Theory: the "steering" logic that sends chunks of machine code to decoders looks for patterns in the opcode byte(s) during pre-decode, and any pattern-match that might be a multi-uop instructions has to get sent to the complex decoder. To save power (and latency?) it accepts some false-positive detections of instructions as being possibly multi-uop.
The steering logic is I think smart enough to look at the addressing mode to distinguish mov dword [rdi], 1
(1 uop micro-fused) from mov dword [rip+rel32], imm32
which can't micro-fuse even in the decoders (because of RIP-relative and immediate) and thus is 2 uops. (TODO: test this, maybe with something that's a load + immediate like rorx eax, [rdi], 4
, and/or with an actual multi-uop instruction mixed in.)
Every case we've seen so far has been an instruction where a very similar instruction is multi-uop, as discussed in comments. Except for prefetch
and popcnt
; IDK what's up with that, since popcnt
is always single uop on Skylake with any operand-size, register or memory source.

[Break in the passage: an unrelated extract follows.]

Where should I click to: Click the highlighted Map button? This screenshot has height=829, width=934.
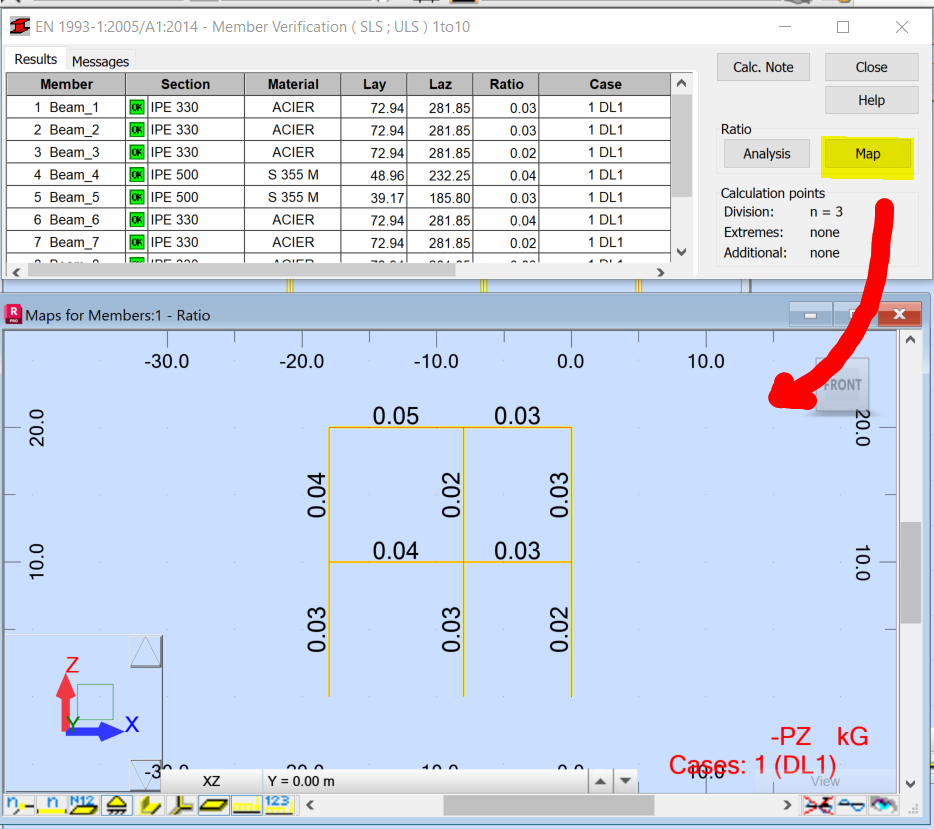pos(867,154)
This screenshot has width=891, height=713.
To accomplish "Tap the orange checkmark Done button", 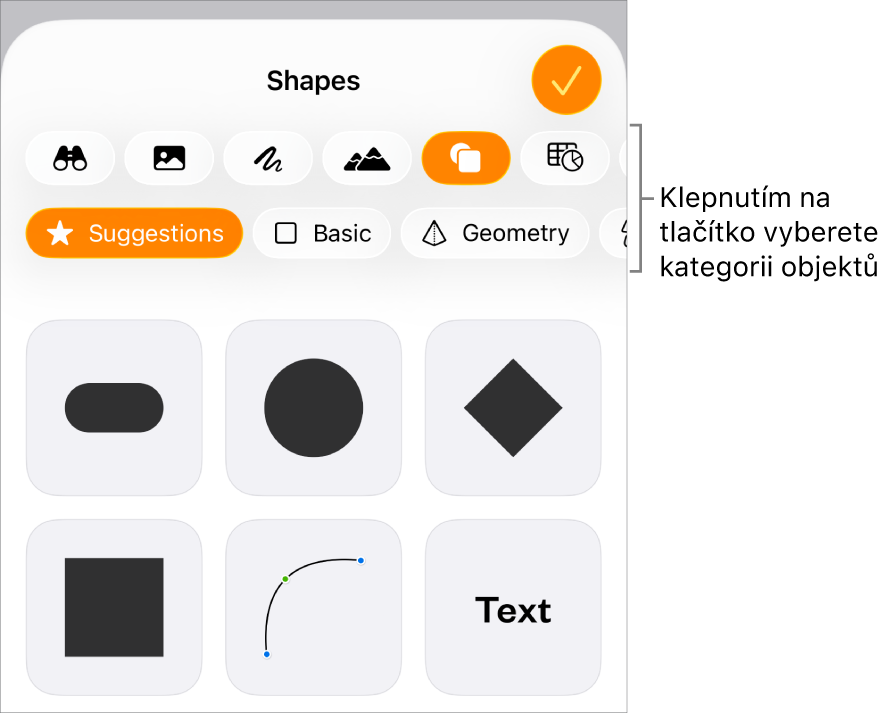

Andreas Abel identified the affected instruction on Haswell (https://justpaste.it/1juoc), and Skylake (https://justpaste.it/85otd). These are the Skylake cases:
bswap r32
(1 uop) vs. bswap r64
(2 uops) differs only in the REX.W prefix, not in the opcode.
bt reg, imm
or bt reg,reg
is 1 uop, but 2 or 10 uops for bt
with a memory destination (crazy CISC semantics with a register index into the bitstring). Same for bts
/btr
/btc
, memory destination form is 3 or 11 uops.
cdq
and cqo
are 1 uop, but the same opcode with a 66
prefix is cwd
, 2 uops on Sandybridge-family.
cbw
/ cwde
/ cdqe
(opcode 98h
) are all 1 uop on Skylake; perhaps they're getting lumped in with cwd
/ cdq
/ cqo
(opcode 99h
), or this is leftover steering logic from some earlier uarch. I did confirm that it's truly a decode bottleneck on Skylake by alternating with xor eax,eax
to break the dependency.
all cmovcc
and setcc
: Some forms of cmovcc
and setcc
are 2 uops, since Broadwell changed to having SPAZO and CF as separate inputs to the instruction instead of needing FLAGS merging. Instead of special-casing seta
/cmova
and setbe
/cmovbe
as 2 uop instructions, all setcc
and cmov
instructions are steered to the complex decoder.
vpmovsx/zx
with a YMM destination: vpmovzxbd ymm, xmm
is 1 uop, but vpmovzxbd ymm, [rdi]
can never micro-fuse so it's 2 uops in the decoders. The steering logic doesn't check for the register source version, at least in Skylake. In a SIMD loop, it will be running from the uop cache so this isn't a problem. vpmovzxbd xmm, xmm
isn't affected, so the steering logic does check the vector width.
adc reg, 0
as 1 uop is a special case of adc reg, imm8
(2 uops) on Haswell and earlier. On Skylake the adc al, 0
special encoding is 2 uops for no reason, even though the 3-byte encoding is 1 uop, so that's a separate missed-optimization in the CPU design. IIRC, adc reg, 0
can decode on any port on Skylake, since it's a different opcode than the AL special case.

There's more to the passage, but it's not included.